--- GIVEN EXERCISE ---
Convert the records from the line with "Click the Add more workouts link" to the line with "[x=360, y=400]" into a JSON list of strings, one string per line, skipping blank lines. Leave the pictures out.

--- GIVEN RECORDS ---
## Begin

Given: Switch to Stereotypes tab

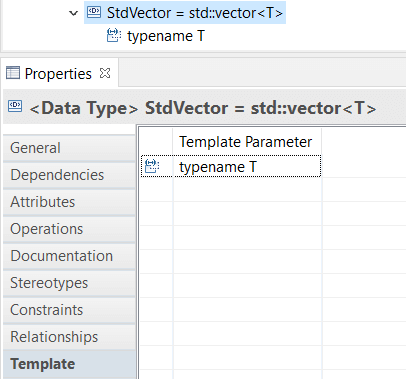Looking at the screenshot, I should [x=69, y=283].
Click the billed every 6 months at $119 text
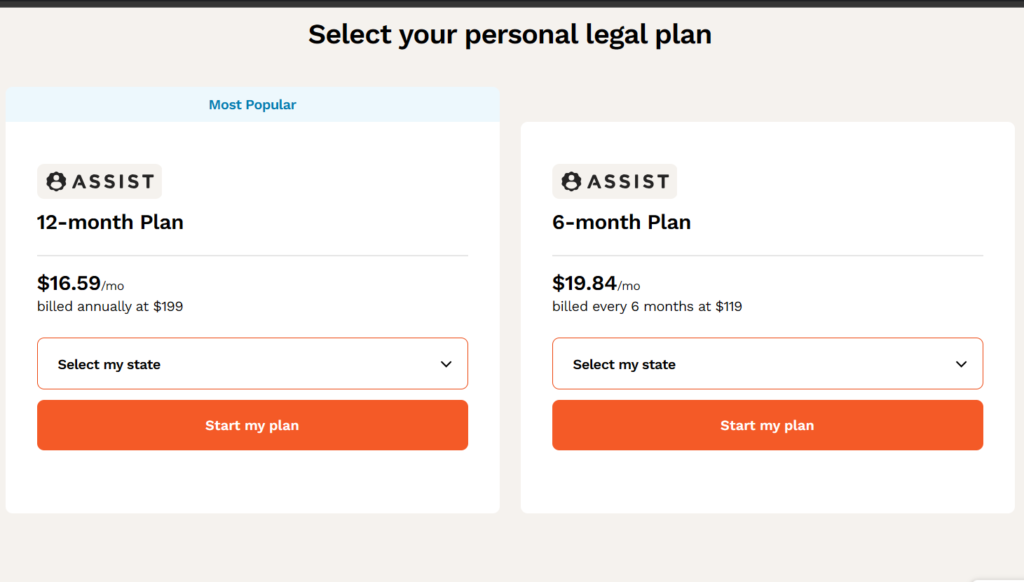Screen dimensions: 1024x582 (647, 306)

## End
## Begin

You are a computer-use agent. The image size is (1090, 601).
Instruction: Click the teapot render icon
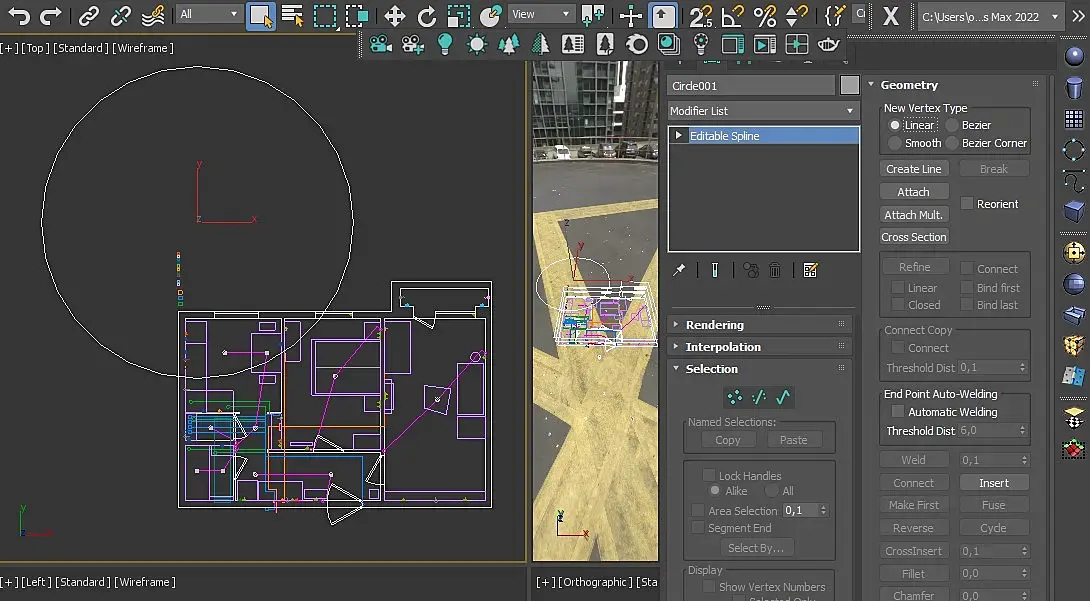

## End
## Begin

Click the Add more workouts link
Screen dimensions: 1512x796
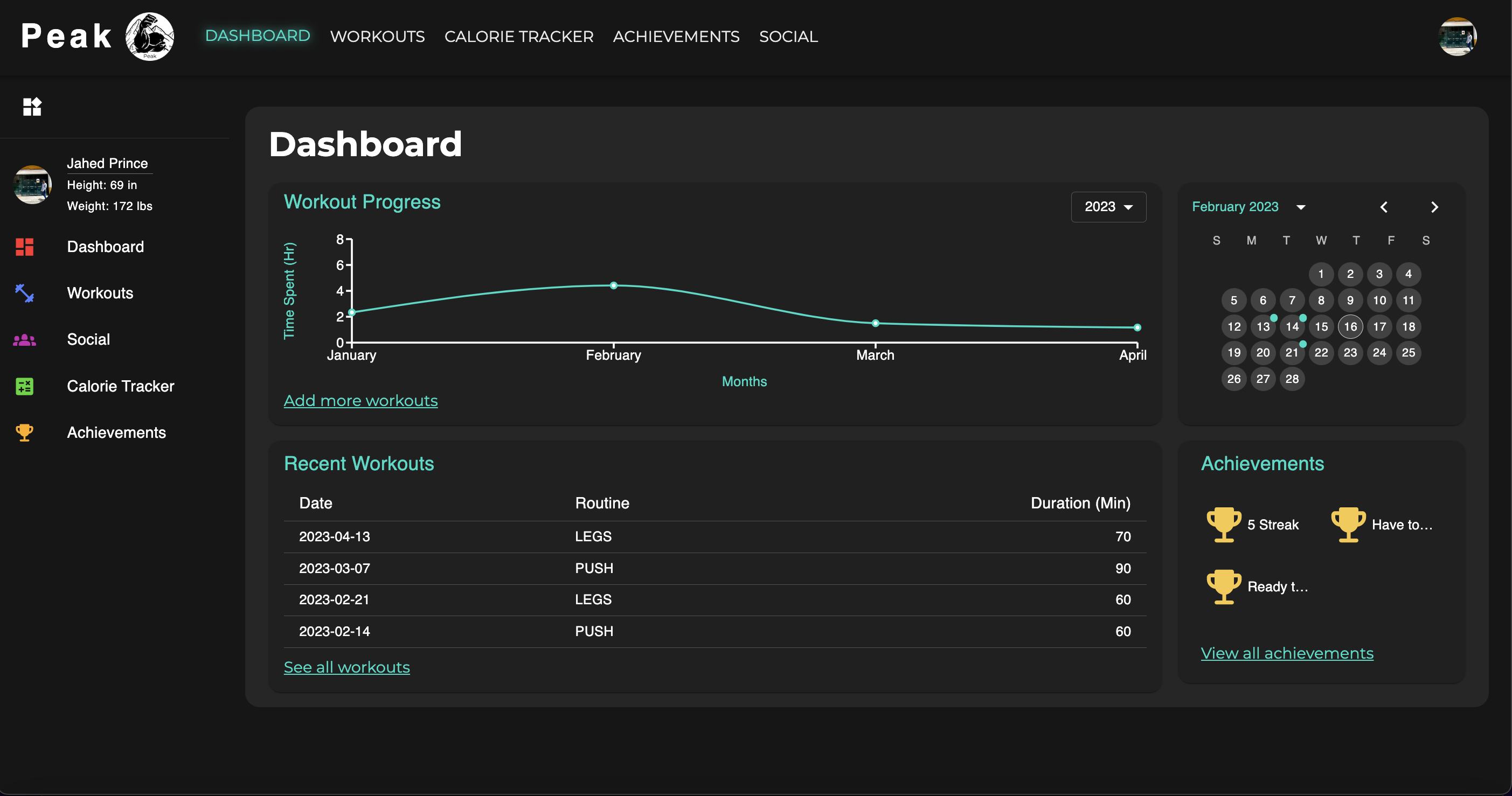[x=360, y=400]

## End

--- SOLUTION FOR THIS EXERCISE ---
[
  "Click the Add more workouts link",
  "Screen dimensions: 1512x796",
  "[x=360, y=400]"
]